Freud met Martha Bernays, the daughter of Emmeline and Berman Bernays, when he was 26 years old and they became engaged two months later. They spent most of the four years prior to their marriage apart. They were married in 1887 and had six children. Their first daughter, Matilde, was born in 1887. Their daughter Anna was one of her father's most famous followers.
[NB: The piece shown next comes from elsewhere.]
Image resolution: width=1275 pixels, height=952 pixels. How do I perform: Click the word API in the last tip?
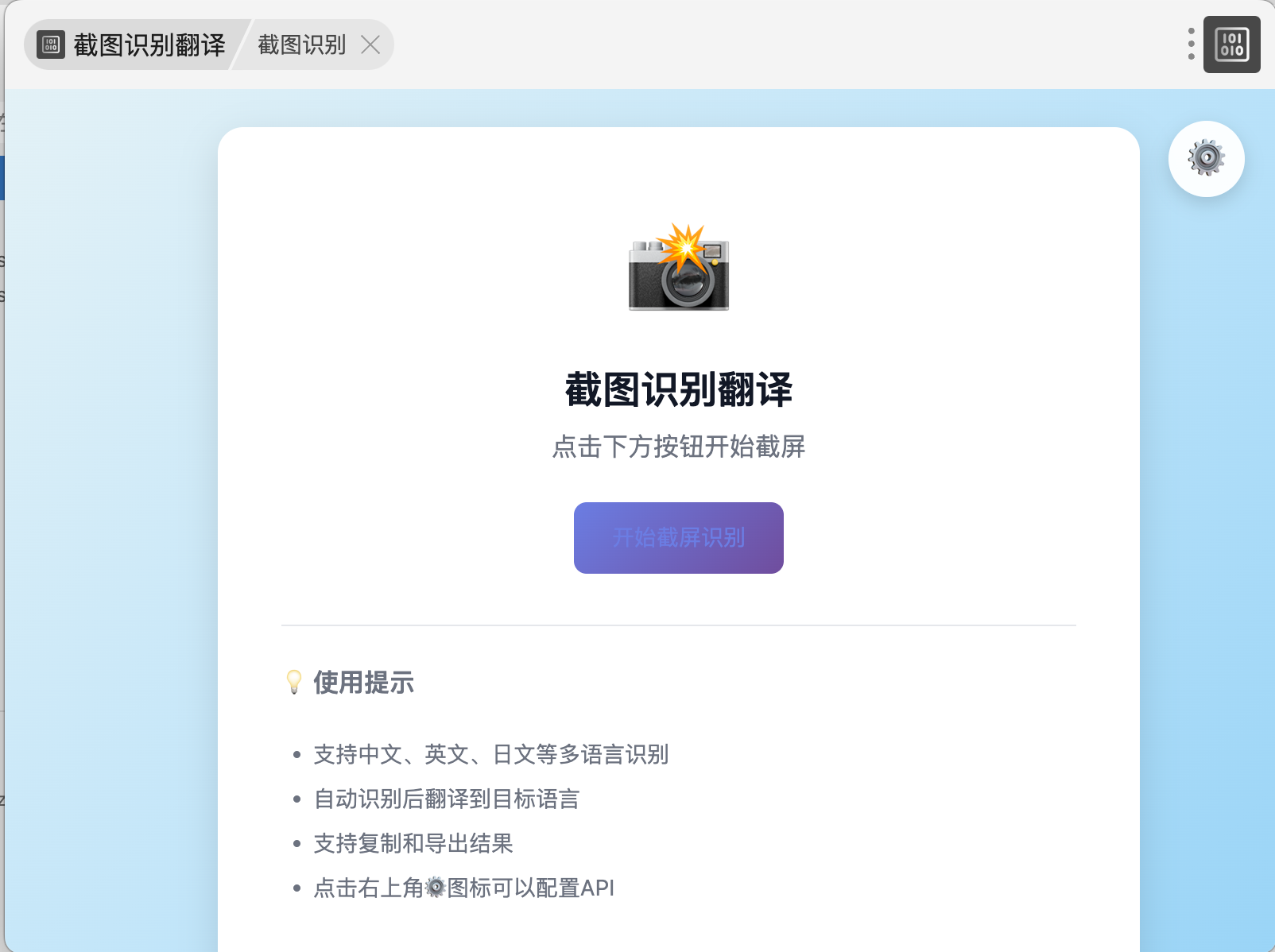pos(598,888)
Anna Freud, who followed in her father's footsteps, was one of the people who played a role in the development of psychoanalysis by helping her father in the field of psychoanalysis
Freud was diagnosed with cancer of the jaw and palate in 1923. Despite undergoing 33 surgeries, he was unable to hold on to life and died on September 23, 1939.
The Psychopathology of Everyday Life
The Interpretation of Dreams
Five Lectures on Psycho-Analysis
Totem and Taboo
Beyond the Pleasure Principle
Civilization and Its Discontents
Group Psychology and the Analysis of the Ego
The Ego and the Id
Moses and Monotheism
Three Essays on the Theory of Sexuality
Jokes and Their Relation to the Unconscious
Introductory Lectures on Psycho-Analysis
Inhibitions, Symptoms and Anxiety
The Future of an Illusion
An Outline of Psychoanalysis
Studies on Hysteria
Sigmund Freud was a pioneering figure in the field of psychology and psychoanalysis. Despite the controversy and criticism that surrounded his work, Freud's ideas continue to be widely studied and debated to this day, cementing his place as one of the most influential thinkers of the modern era.